- Your instructions -
Which lines of the data below contain "beside"? Please show them all.

(Data records)
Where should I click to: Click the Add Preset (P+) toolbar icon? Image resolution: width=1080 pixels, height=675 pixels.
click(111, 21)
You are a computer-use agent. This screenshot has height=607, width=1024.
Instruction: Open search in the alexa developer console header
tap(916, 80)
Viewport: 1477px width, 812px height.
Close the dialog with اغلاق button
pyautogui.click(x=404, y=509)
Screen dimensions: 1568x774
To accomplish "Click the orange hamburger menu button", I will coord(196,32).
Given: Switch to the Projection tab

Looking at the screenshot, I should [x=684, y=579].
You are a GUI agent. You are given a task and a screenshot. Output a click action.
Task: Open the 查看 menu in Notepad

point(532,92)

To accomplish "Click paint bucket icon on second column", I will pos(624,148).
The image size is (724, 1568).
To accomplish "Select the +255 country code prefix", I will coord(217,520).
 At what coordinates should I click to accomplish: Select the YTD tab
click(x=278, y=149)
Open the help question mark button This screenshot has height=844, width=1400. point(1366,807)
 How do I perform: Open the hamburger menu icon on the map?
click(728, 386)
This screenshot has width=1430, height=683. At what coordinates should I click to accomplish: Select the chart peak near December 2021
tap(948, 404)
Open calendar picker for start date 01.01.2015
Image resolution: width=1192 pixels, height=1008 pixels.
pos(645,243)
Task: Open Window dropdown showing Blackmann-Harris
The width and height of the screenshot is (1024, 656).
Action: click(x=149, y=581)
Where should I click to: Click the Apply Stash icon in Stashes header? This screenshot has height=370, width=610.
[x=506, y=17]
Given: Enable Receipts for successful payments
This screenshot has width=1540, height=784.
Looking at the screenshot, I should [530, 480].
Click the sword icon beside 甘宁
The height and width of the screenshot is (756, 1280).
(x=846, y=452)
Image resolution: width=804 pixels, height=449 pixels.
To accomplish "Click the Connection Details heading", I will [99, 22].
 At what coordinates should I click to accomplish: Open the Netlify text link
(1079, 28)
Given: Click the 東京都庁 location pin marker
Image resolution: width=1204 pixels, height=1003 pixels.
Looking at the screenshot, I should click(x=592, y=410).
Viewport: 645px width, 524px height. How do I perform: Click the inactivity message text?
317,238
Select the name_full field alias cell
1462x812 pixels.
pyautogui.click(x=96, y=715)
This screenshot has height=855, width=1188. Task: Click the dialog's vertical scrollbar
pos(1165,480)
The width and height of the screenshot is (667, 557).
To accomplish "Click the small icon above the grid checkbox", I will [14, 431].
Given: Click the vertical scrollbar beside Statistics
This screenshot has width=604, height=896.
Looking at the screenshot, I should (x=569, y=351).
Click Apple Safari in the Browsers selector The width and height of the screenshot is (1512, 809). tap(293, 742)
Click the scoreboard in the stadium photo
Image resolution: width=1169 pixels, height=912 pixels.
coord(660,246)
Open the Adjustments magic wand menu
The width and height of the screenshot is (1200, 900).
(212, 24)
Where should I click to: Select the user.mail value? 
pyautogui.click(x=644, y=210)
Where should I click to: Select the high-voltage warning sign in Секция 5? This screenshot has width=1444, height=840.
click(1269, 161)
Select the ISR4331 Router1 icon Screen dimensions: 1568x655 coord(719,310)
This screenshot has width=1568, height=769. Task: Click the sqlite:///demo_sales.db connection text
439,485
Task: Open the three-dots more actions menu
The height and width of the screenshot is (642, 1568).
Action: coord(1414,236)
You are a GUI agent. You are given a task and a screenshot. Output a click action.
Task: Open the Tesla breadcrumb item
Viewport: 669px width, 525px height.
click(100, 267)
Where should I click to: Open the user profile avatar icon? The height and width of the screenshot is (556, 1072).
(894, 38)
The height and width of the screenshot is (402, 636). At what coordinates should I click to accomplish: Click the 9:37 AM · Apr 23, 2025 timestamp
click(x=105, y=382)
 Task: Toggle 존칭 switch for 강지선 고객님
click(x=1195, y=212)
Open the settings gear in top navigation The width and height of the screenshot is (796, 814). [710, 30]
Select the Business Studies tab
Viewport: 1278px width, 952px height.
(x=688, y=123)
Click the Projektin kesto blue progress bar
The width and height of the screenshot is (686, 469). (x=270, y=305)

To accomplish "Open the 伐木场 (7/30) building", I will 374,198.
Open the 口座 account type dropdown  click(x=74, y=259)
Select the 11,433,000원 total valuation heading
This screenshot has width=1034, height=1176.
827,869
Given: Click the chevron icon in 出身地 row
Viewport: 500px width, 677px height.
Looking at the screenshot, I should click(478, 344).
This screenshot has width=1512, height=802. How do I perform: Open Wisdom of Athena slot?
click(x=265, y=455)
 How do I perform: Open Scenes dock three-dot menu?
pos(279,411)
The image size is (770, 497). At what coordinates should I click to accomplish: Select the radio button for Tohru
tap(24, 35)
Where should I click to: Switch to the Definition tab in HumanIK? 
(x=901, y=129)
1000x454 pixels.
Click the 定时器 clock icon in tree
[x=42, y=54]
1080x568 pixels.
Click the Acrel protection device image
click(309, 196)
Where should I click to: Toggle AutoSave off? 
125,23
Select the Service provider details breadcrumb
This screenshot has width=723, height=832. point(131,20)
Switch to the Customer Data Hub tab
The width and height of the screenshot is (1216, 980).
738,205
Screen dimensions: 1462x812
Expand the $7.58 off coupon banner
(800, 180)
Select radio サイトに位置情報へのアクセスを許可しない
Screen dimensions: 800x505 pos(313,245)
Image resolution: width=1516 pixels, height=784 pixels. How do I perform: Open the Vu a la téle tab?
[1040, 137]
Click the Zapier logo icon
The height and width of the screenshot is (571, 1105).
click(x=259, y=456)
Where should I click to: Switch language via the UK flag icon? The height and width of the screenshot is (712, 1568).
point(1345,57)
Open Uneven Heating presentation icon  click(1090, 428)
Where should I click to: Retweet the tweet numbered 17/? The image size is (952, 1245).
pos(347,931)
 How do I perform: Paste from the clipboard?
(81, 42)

- Written answer -
Click the sword icon beside 甘宁
Given: Click the vertical scrollbar beside Statistics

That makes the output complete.